Alain Bittar se souvient s’être installé ici un peu par hasard il y a près de quarante ans, quand il y a ouvert la librairie arabe L’Olivier , qui deviendra vite un lieu incontournable de la vie culturelle et intellectuelle à Genève, avec ses concerts, ses conférences et ses arrivages de livres frappés par la censure dans les différents pays du monde arabe. Très vite, il s’est acclimaté à l’esprit de sa rue d’accueil, fait de beaucoup de solidarité et d’un petit peu d’irrévérence. Par exemple, confie-t-il, à l’époque où il y avait des parcomètres individuels, les habitants avaient mis en place un système pour guetter de loin l’arrivée des contractuels. Que d’amendes de stationnement évitées ainsi !
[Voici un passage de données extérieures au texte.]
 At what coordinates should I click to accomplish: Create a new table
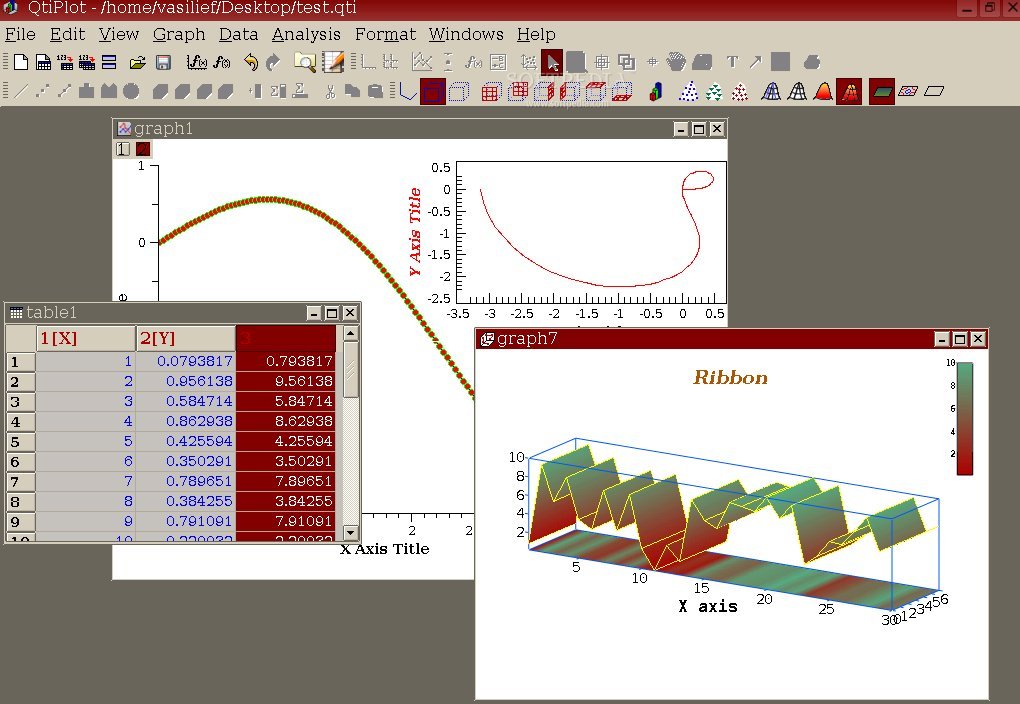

Ici, la petite histoire rencontre souvent la grande. L’ancien maire de Genève Patrice Mugny se souvient, dans l’ouvrage qu’il consacre à cette «Nouvelle Andalousie», que dans sa jeunesse, dans les années 70, les bistrots espagnols étaient notamment fréquentés par des militants anti-franquistes. Plus proche de nous, le Crowned Eagle , bar à l’ambiance tamisée, a été un point de rencontre pour les opposants politiques à la dictature en Tunisie. Le propriétaire des lieux, Jalel Matri, raconte par exemple qu’avant de devenir le premier président démocratiquement élu de l’Histoire de son pays, Moncef Marzouki venait souvent y retrouver des associations des droits de l’Homme. Aujourd’hui l’enseigne est surtout fréquentée par des expats venus jouer au billard ou simplement savourer une pinte, signe des temps qui changent, mais également d’une gentrification qui inquiète parfois les habitants de la rue.